"The war has started!" bellowed a classmate as he sprinted down the corridor.
The sensation was unforgettable, starting with a chill in the back of my neck and descending down my shoulders to my arms and hands, finally exiting my 12-year-old body with a shudder.
Fortunately, the "war" declaration was wrong, a tasteless sample of 7th-grade humor. The year was 1962 and, like many other Americans, I was waiting to hear whether the Soviets would honor a United States blockade intended to stop the shipment of missile technology to Cuba.
They did. I heard the reassuring news later that morning on my way to math class.
Experts in recent weeks have been trying to wring new meaning from that nuclear threat of 40 years ago.
I'm still struggling to grasp what it meant to me at the time and, more important, what relevance it has now.
Surely US-Cuba relations, despite their ever-present emotional heat, are but a peculiar sideshow to a world once again gripped by war anxiety. But I've noticed that war anxiety has a familiar feel, regardless of the actors or reasons.
And a recent trip to Cuba with a group of American newspaper editors my first helped jar something loose that seems relevant and even mildly reassuring in the context of today's troubled world scene.
That is, the power and centrality of hope.
As I headed to school that October morning in 1962, I knew it was "showdown" day. Soviet ships would intersect the US blockade and either one side would "blink" or those duckand-cover drills we had been perfecting in school would be put to use.
All of this was pretty incomprehensible to me. But it shaped itself into a question a feeling, really that was simple: Is this a world where there is reason to hope, even when events seem beyond influence, much less control?
And as I departed on our charter flight from Miami last month, I wondered whether a question birthed for me by Cuba 40 years ago might find an answer in contemporary Havana.
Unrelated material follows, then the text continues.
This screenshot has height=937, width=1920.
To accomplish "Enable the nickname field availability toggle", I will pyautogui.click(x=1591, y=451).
Havana is big, beautiful, charming, and crumbling. With virtually no commercial signage, and sparse traffic, thanks to the collapse of the Soviet Union and its oil subsidies, this city is a feast by foot.
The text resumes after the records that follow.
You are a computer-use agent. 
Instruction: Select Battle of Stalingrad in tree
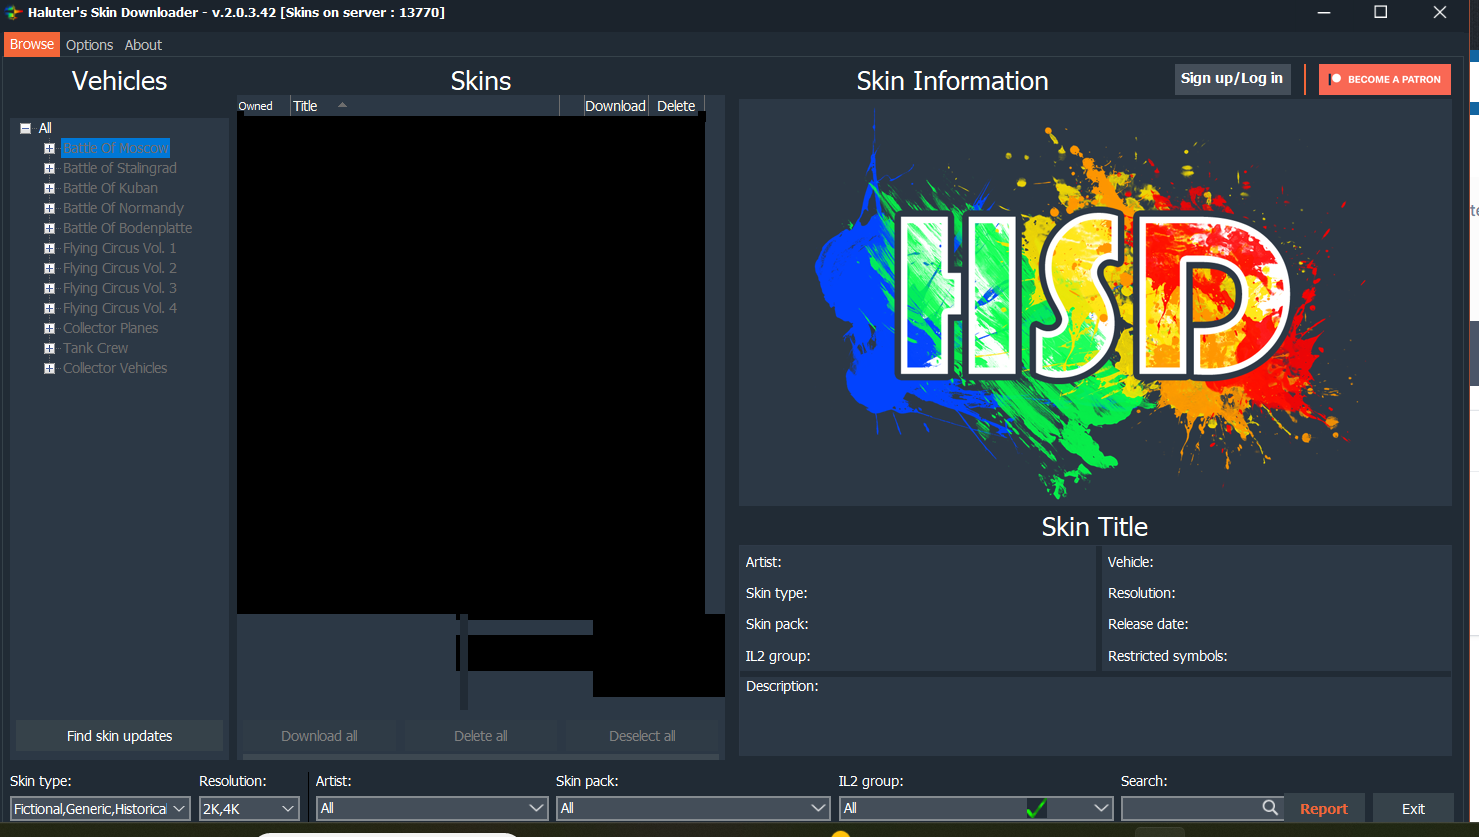[x=119, y=168]
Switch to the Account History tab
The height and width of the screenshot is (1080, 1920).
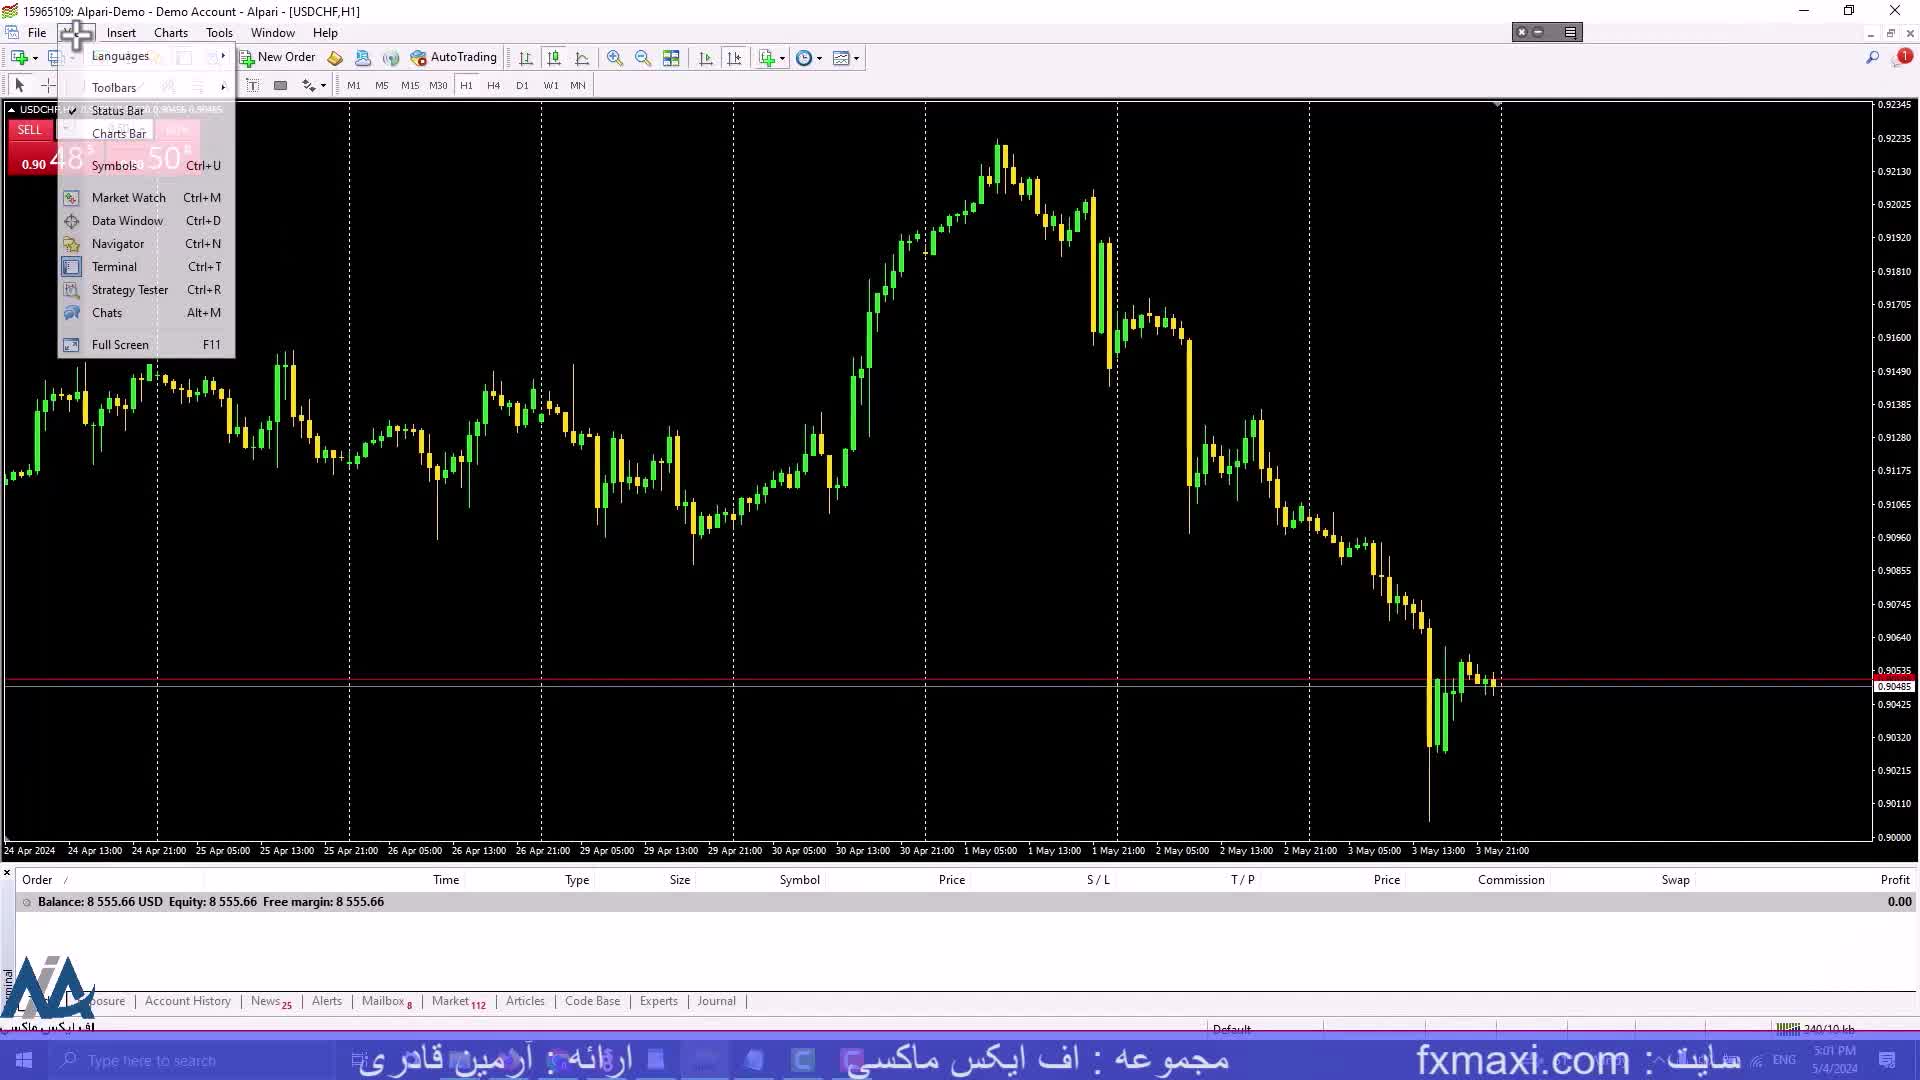pos(187,1001)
While in Cuba, we editors heard from a range of experts, political dissidents, and government officials. The central questions concerned Cuba and its future, particularly what would happen to the country when Fidel Castro passes from the scene. Given the timing of our trip, it was difficult not to hear the ambient noise of the larger world.
Was war with Iraq inevitable? Was there any conceivable end to the bloodletting between Israel and the Palestinians? Is instability returning to Latin America? Will Africa forever be the continent of the sick and starving? And is American power going to make the world a safer or more dangerous place to live?
I asked everyone I could in Cuba whether or not they had reason to hope.
As I wandered through the poorest quarters of Havana neighborhoods where monthly incomes rarely exceed $20 I ended conversations by asking: "Are you hopeful?" Interviews with political dissidents, who risk imprisonment and harassment for asserting the most basic of freedoms, often boiled down to that question. And after dinner with a young, well-educated professional who was deeply dissatisfied with his country, I asked if he felt hopeful.
"Yes and no," he answered quickly, voicing the kind of ambivalence I heard from many Cubans. But after a pause, the frustration evident all evening gave way to something more considered:
"You have to be," he said with a smile, "because if you're not, nothing will happen."
Hope, as I was reminded here, does not wait on events. To have power, it must precede them. It is a building block to solutions, not a late arrival once the coast is clear. It can help shape events, even if only by asserting a higher expectation.
Talking to Cubans for several days left me with the unmistakable impression that they are struggling mightily to cope with a major transition, ideologically attempting to graft certain portions of capitalism (tourism and foreign investment) onto a belief system rooted in socialism. For many in the country, this adaptation amounts to an admission that the old ways do not work. As one academic noted, many Cubans are now suffering a "loss of belief."
But this is not a country in a state of despair. It is a country humbled by experience yet also one of high energy and expectation.
That impression was not forged by words alone. My strongest affirmation came through an image that walked into my view.
Near the end of our first day in Havana, I squatted down and leaned against a building, hoping for a calm moment to digest all we had seen and heard. I pulled my camera up to my eye, largely to shield it from an afternoon sun that had sunk low in the sky.
As I absent-mindedly focused on a shadow across the street, two Cuban teenagers slowly strode into my viewfinder. Their faces locked into my lens, the girl smiling slightly before looking away, the boy nodding and holding his gaze. It was one of those slow-motion moments photographers live for, when the world falls silent and the camera becomes not a baffle between photographer and subject, but a bridge.
The image is how I remember Cuba. Full of hope.